« J'ai 18 ans, j'ai manifesté pour le climat... Et j'ai passé 24h en garde à vue »

AMBIANCE mercredi 2 décembre 2015

Par Mehdi Meklat ET Badroudine Said Abdallah

Il a 18 ans. Il s’appelle Léo. Il est allé manifester pacifiquement, avant-hier, à République, pour le climat. Un peu plus loin, dans un quartier bouclé jusqu’aux dents, les présidents du monde aux costumes sombres se serraient la main et souriaient sur la photo de famille. Léo raconte son arrestation, sa garde à vue, son combat pour le climat et ses désespoirs soudains. Récit. 

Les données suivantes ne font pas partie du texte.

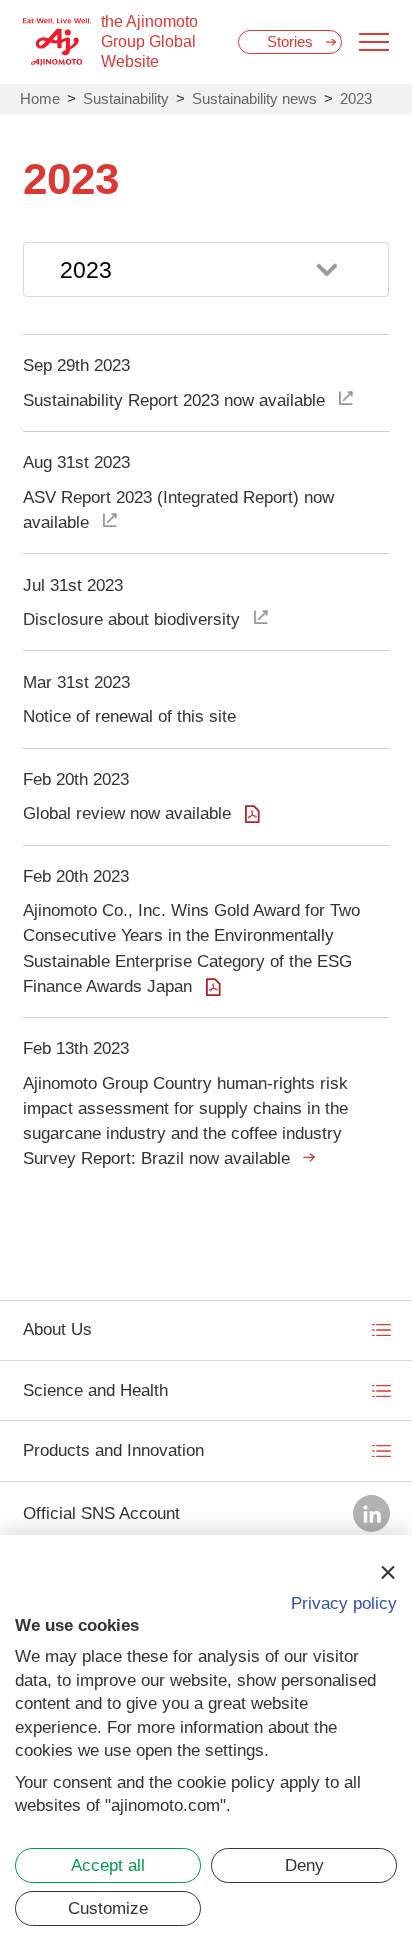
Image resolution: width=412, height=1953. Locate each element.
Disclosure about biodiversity (131, 619)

« En fait, moi, à la base, avec des amis, j’étais venu pour une manifestation autorisée, entre Oberkampf et Nation, qui était une chaine humaine organisée par différentes associations alter-mondialistes. Et puis, j’ai vu que des choses se passaient à quelques mètres, près de République. On s’est souvenus qu’il y avait une pétition pour qu’une manifestation se tienne quand même là-bas. On y est allés. Il y avait des gens qui manifestaient de façon très calme. On a décidé de rester. Il y avait des chaussures partout pour montrer que, symboliquement, les gens marchaient pour le climat. Il y avait des gens sans aucune appartenance politique, qui étaient juste là pour dire d’être là. D’autres jouaient de la musique. C’était un vrai mouvement pacifique. Plus tard, des associations sont arrivées, ça a commencé à chauffer, ils ont commencé à provoquer les forces de l’ordre. Ils étaient masqués mais je ne pensais pas du tout que la situation allait dégénérer. L’ambiance était tranquille, il n’y avait pas de sommation de la part de la police de se disperser. On était au centre de la place, on était nombreux.

J’ai 18 ans. Ça me paraît important de manifester. C’est pour ça que je trouve absurde l’interdiction de manifester. La démocratie, c’est créer un cheminement et des solutions ensemble. En ce qui concerne le climat, c’est un sujet qui m’importe beaucoup. Montrer que la société civile est derrière. Même si c’est un sujet urgent et compliqué. Les chefs d’état disent que la COP21 est le dernier sommet, qu’il faut trouver des solutions sinon ce sera trop tard, mais à chaque fois, on repart sur des traités qui ne sont ni contraignants, ni révolutionnaires. Les conséquences sont dramatiques sur le long terme et on commence à les percevoir doucement. Il faut agir très vite. Mais ça ne se résout pas en deux semaines, comme ça, autour d’une table, en se disant : « bon, allez, faut trouver quelque chose vite fait » ! Il faut partir sur quelque chose de durable.

Par ailleurs, je comprends que ce sujet ne passionne pas. C’est complexe, technique. Ça demande de l’obstination. J’ai du lire énormément de choses pour commencer à m’y intéresser. Je me suis mis à me poser des questions sur le monde qui m’entourait. Ça fait très longtemps que je vois la même classe politique à la télévision avec des solutions qui ne marchent pas. Je trouve important de montrer qu’on est là et qu’il y a une population qui ne demande qu’à être entendue.  Souvent, je suis pessimiste, je me dis qu’on fait tout ça pour rien. Et si c’est pour finir en garde à vue, ça sert à rien…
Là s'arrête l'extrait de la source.